Collected data
_____
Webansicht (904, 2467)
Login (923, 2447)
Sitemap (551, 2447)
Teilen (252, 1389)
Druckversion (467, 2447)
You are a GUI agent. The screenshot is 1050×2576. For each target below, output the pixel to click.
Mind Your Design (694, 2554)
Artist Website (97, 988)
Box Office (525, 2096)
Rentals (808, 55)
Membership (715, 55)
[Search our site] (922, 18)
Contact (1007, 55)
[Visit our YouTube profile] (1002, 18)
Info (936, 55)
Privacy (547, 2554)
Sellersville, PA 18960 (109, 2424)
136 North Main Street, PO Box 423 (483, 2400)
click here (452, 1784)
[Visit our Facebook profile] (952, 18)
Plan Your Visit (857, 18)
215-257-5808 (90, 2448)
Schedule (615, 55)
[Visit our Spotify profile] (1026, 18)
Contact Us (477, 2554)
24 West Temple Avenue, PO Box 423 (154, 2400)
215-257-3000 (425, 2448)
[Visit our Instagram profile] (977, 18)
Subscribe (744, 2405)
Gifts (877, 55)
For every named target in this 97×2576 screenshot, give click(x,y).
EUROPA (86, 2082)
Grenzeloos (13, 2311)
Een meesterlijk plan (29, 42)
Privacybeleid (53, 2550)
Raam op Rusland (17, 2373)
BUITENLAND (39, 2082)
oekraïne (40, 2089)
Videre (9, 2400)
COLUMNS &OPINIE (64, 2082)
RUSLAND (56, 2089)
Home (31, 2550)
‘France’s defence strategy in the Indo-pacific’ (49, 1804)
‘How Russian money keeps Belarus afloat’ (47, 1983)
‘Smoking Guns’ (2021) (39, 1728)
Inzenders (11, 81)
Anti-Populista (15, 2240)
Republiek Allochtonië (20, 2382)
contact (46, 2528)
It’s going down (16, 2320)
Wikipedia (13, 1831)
_____
Look over the entries above. Copy every line that contains the word "click".

# Worked solution
You are a GUI agent. The screenshot is 1050×2576. For each target below, output the pixel to click.
click here (452, 1784)
For every named target in this 97×2576 screenshot, give click(x,y).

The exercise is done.